Ms Skelly said it was her opinion that the paediatric area was “unsafe”.
She said she did not take any of her allocated break times as she and other staff members were under “constant pressure”.
“I literally did not have a moment to draw my breath,” she said.
Ms Skelly said the told her superiors that the department was “clinically unsafe” and that “the risk to patient safety was at a level I had not encountered before”.
‘It absolutely broke me professionally and personally that that poor girl died’
She told how patient handovers between nurses coming on and off shift was “constantly interrupted by patients and patients’ families”.
“Some were extremely abusive because of the long waiting times, staff were constantly looking for support, security guards were ringing about hostile patients.
“Some patients were horrified when they were told they would not be seen until the following morning.”
Ms Skelly said she asked a senior doctor to stop attending fracture patients and attend a child who was waiting 12 hours with suspected serious abdominal trauma.
She said she told the doctor they “could not stand over” a child waiting 12 hours while fracture patients were being attended to.
Ms Skelly said she asked that some trauma patients be transferred to Croom Orthopaedic Hospital in County Limerick to ease pressure on UHL, “but in spite of this we came on to the same crisis the following night with 190 patients on trollies”.
Staff were working under “unimaginable stress” and some patients received “substandard care”, while others simply “left the hospital without getting treatment”.
Ms Skelly told the inquest: “We have become too accustomed to the (overcrowding) crisis at UHL.”
She said she and some of colleagues had long warned about the risks of overcrowding to patients’ lives.
“Given the staff deficits in the emergency department, it was not possible to carry out our role in a comprehensive way. Overcrowding is the norm.”
She said these “significant deficits” in staff numbers in were both “permanent” and “temporary”.
“So no roster/shift would be fully staffed”, she said, and staff would be on “acute sick leave”.
She said a patient suspected of having sepsis should have gone straight to the Resus room.
Ms Skelly told Mr Tansey that she had been devastated by Aoife Johnston’s death and left her job at UHL because of it: “I never worked in A&E after that weekend.”
“It absolutely broke me professionally and personally that that poor girl died”.
Triage nurse
Another witness, nurse Ariane DeGuzman, said she triaged Aoife after she presented at the hospital and escalated her concerns about sepsis, as well as GP referral letter querying sepsis, to a doctor at the Resus Department but Ms Johnston was not admitted there.
A deposition on behalf of nurse Ciara McCarthy, who was also involved in Aoife’s care, was read into the record in which it was heard she was not aware initially that Aoife was a suspected sepsis patient.

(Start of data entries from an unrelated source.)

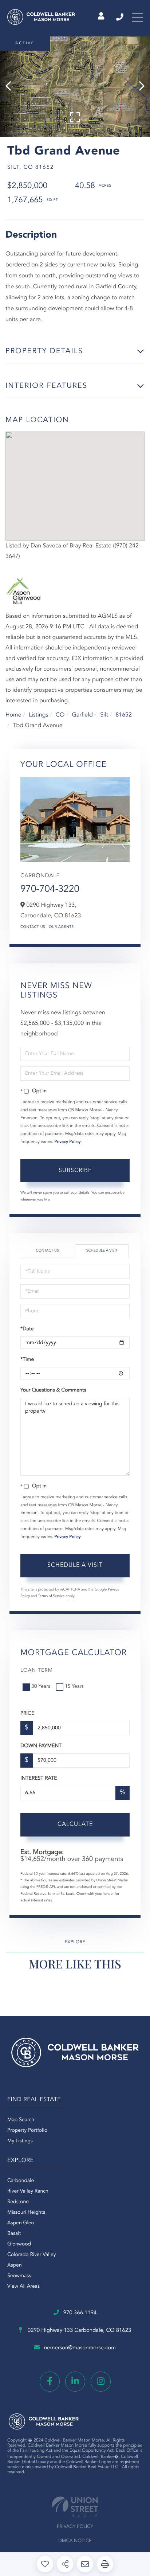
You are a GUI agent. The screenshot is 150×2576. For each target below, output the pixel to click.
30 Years (40, 1686)
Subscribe (75, 1171)
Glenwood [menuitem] (19, 2244)
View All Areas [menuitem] (23, 2286)
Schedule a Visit (102, 1251)
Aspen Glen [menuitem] (20, 2223)
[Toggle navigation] (137, 17)
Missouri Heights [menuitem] (26, 2212)
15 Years (74, 1686)
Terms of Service (51, 1596)
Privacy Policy (68, 1142)
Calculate (75, 1824)
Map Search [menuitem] (20, 2120)
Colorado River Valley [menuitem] (31, 2254)
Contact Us (32, 927)
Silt (104, 715)
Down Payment (41, 1746)
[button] (12, 86)
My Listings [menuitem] (20, 2141)
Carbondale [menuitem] (20, 2180)
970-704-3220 (49, 889)
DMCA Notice (75, 2541)
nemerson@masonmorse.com (80, 2348)
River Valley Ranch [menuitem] (27, 2191)
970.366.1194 (120, 17)
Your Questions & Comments (53, 1390)
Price (27, 1713)
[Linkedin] (75, 2382)
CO (60, 715)
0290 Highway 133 (78, 2330)
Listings (38, 715)
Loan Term (36, 1670)
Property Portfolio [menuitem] (27, 2130)
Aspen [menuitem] (14, 2265)
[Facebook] (50, 2382)
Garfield (82, 715)
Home (13, 715)
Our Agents (61, 927)
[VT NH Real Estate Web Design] (75, 2507)
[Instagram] (101, 2382)
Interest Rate (38, 1778)
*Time (27, 1359)
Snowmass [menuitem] (19, 2276)
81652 (123, 715)
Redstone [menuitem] (18, 2202)
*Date (26, 1329)
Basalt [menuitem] (14, 2233)
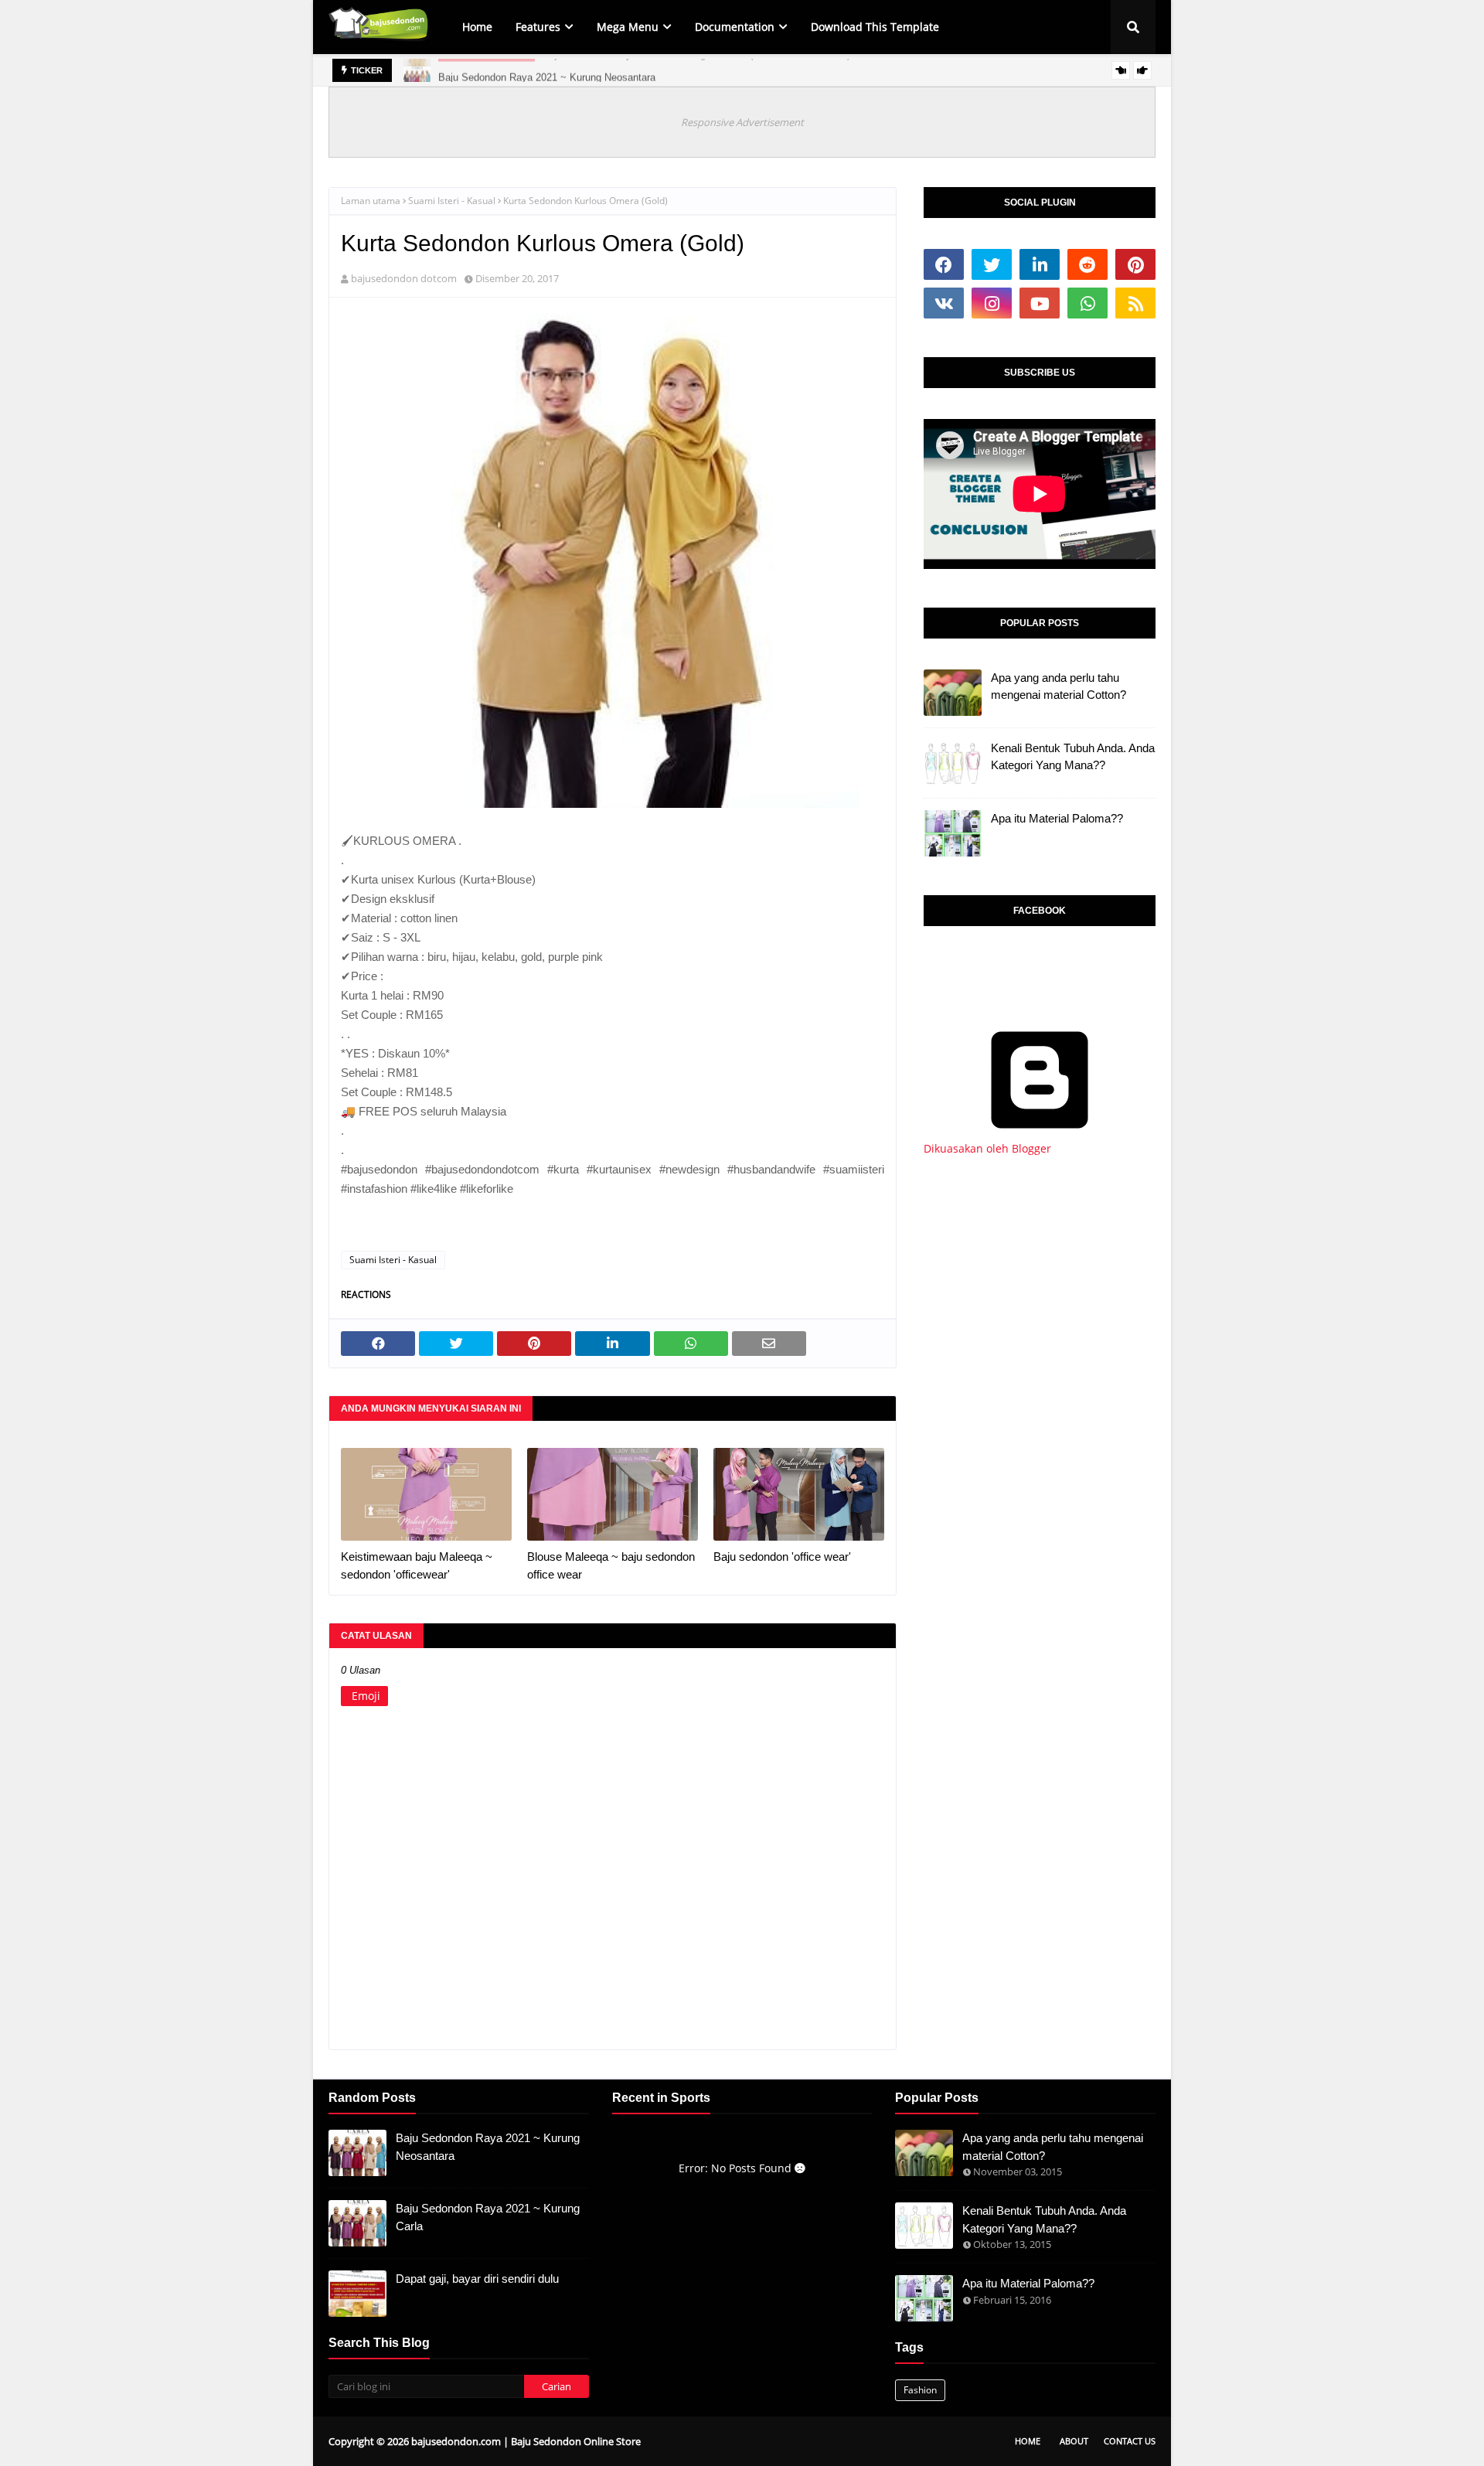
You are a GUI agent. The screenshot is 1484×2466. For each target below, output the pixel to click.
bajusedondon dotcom (404, 278)
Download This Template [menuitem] (875, 26)
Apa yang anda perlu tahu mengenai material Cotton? (1058, 686)
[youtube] (1039, 303)
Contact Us (1130, 2441)
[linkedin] (1039, 264)
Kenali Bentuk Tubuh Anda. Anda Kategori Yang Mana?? (1073, 756)
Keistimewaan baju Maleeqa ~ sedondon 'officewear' (416, 1565)
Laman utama (370, 200)
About (1074, 2441)
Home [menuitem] (477, 26)
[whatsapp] (1087, 303)
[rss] (1135, 303)
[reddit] (1087, 264)
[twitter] (992, 264)
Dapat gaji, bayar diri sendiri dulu (477, 2278)
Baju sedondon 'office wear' (782, 1556)
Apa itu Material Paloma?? (1057, 818)
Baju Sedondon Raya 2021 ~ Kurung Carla (488, 2217)
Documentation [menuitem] (734, 26)
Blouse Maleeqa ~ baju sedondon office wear (611, 1565)
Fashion (920, 2389)
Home (1027, 2441)
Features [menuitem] (538, 26)
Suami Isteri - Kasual (451, 200)
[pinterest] (1135, 264)
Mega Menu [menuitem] (628, 26)
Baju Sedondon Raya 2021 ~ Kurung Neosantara (546, 70)
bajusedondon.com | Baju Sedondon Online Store (526, 2441)
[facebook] (944, 264)
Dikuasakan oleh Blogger (987, 1148)
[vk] (944, 303)
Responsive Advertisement (742, 122)
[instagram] (992, 303)
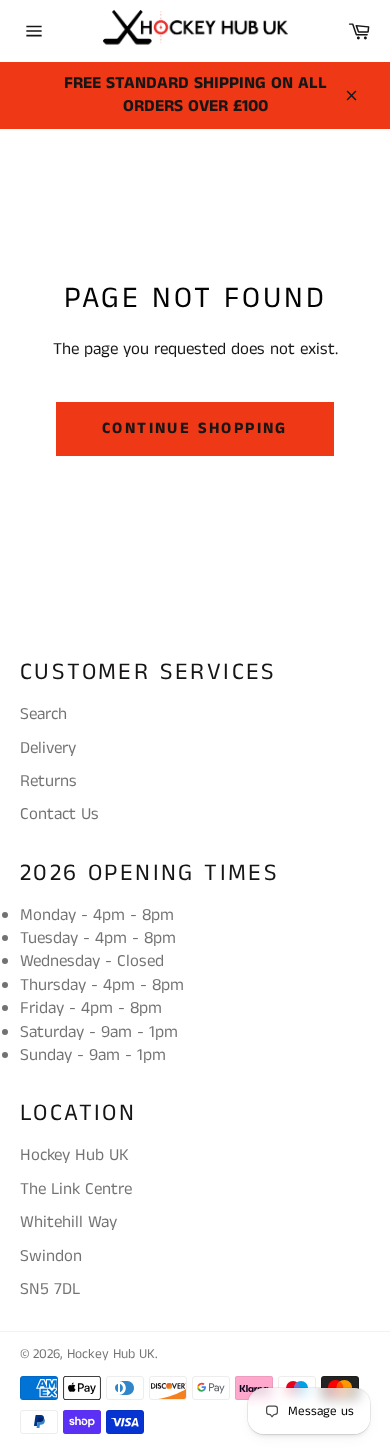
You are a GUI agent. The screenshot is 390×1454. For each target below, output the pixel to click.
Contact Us (59, 814)
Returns (48, 781)
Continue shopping (195, 428)
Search (43, 714)
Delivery (48, 748)
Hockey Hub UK (111, 1354)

Ms McCarthy said she grew concerned about Aoife’s condition as it worsened and she had asked emergency medicine registrar Dr Mohamed Hassan, who was working in Resus when Aoife arrived at the hospital, if he would see her.
Ms McCarthy stated Dr Hassan told her he suspected Aoife had a viral infection and for Ms McCarthy to administer paracetamol.
She said she asked Dr Hassan if he could come and review Aoife but he told her he was “busy” with other patients.
Dr Mohamed Hassan gave evidence that he was not involved in Aoife’s care, and he said he could not recall having a conversation about Aoife with Ms McCarthy.
He said doctors in the ED could have prescribed her with life-saving antibiotics and that Aoife would not have needed to have been in Resus to get this medicine.